"It's quite safe now," he said, as if to reassure her. "Nothing can happen now. A pity our fellows missed them, though, in the fog."

Dully her mind repeated, "Nothing can happen now." She stood there waiting.

But for Godfrey, whose reactions came more slowly, the golden hour had not yet passed. He lingered still beneath the spell of the morning's high adventure, when Muriel had smiled up at him out of the mist.

"I'm going away," he said. "I've got to report to Aldershot to-morrow. I don't know when I shall see you again."

"Oh, then I expect that this is good-bye."

She felt that she had known this all along, and that it was good-bye indeed. Her hour had come and passed her. She did not honour love the less, but knew herself to be unworthy of it. She stood silently, waiting for him to leave her, though she felt as though he had left her long ago. She held out her hand, but in the darkness she failed to find his. She touched his arm instead, with a touch, light as a flower. He brushed her hand aside and swept her into his arms.

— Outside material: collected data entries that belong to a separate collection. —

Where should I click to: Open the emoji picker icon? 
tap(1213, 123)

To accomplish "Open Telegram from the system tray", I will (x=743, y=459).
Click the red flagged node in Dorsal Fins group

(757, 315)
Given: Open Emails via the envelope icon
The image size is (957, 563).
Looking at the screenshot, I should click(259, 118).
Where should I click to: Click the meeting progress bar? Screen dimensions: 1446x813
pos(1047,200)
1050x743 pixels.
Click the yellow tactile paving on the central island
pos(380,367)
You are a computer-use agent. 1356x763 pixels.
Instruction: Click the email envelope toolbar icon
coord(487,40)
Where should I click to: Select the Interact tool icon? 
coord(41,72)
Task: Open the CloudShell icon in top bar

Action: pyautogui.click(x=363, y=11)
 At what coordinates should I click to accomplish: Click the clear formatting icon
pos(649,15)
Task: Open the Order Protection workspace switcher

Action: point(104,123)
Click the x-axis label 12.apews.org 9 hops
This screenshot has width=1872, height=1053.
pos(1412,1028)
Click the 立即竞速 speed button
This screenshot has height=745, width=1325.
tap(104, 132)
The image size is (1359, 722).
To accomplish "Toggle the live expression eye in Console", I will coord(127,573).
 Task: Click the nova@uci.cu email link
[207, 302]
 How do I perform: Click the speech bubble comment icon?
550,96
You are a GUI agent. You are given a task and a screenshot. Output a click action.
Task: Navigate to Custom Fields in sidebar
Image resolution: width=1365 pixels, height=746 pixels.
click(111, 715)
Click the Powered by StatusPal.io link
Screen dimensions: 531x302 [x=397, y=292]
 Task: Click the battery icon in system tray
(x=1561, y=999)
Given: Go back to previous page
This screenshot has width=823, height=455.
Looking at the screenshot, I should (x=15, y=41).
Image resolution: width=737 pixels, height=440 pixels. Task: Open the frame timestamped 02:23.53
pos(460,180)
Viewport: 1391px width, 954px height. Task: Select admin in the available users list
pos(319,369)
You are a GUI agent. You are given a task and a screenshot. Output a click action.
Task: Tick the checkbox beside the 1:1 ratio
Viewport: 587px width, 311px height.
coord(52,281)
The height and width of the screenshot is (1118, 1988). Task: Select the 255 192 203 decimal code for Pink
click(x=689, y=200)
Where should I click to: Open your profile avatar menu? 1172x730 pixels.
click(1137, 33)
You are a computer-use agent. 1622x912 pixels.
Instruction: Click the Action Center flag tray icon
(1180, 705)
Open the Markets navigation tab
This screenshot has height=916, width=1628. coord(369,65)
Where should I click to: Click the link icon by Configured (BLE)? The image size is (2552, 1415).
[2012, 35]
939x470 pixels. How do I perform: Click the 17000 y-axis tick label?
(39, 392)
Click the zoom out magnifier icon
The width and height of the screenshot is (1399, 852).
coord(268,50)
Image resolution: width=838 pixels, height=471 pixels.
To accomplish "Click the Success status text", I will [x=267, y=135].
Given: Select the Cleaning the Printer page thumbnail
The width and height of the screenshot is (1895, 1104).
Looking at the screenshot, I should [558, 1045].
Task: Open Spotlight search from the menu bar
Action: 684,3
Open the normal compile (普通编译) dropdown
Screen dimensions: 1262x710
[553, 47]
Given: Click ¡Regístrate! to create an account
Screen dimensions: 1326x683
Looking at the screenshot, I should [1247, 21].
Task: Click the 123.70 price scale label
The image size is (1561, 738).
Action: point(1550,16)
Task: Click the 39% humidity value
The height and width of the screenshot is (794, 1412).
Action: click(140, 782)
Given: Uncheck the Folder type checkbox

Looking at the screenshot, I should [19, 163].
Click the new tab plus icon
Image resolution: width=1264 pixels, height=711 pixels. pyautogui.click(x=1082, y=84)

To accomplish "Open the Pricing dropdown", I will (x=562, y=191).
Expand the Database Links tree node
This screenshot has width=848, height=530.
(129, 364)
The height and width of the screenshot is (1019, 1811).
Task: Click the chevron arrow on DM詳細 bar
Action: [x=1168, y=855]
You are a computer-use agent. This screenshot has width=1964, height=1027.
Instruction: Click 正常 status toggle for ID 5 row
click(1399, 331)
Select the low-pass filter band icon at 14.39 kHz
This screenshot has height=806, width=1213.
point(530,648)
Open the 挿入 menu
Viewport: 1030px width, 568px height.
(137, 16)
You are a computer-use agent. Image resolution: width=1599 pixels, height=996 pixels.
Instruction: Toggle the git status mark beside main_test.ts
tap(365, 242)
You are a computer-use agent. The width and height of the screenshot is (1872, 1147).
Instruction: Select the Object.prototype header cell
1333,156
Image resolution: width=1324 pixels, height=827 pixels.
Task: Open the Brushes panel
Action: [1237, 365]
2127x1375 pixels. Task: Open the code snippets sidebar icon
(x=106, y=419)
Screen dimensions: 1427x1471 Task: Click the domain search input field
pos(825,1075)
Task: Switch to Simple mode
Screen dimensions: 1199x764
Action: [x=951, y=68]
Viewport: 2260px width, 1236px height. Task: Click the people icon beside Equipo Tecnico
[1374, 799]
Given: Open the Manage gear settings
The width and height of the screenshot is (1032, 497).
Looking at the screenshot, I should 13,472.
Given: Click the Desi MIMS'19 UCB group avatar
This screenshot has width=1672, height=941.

She lay there, limply, unreasoningly, thinking of nothing but that the bitterness of parting had passed over her long ago, like the waters of Mara. His lips brushed the dark smoothness of her hair, the pale oval of her upturned face, and she did not resist. He had already left her. This was a dream.

"Muriel, Muriel!" Her mother's voice called from the landing. Here was something that belonged to her real life, that she could understand. "Muriel, come and help me to bring your aunt downstairs."

She responded to the claim that she had always known, broke from him without a word, and ran upstairs.

When she returned, five minutes later, Godfrey had gone.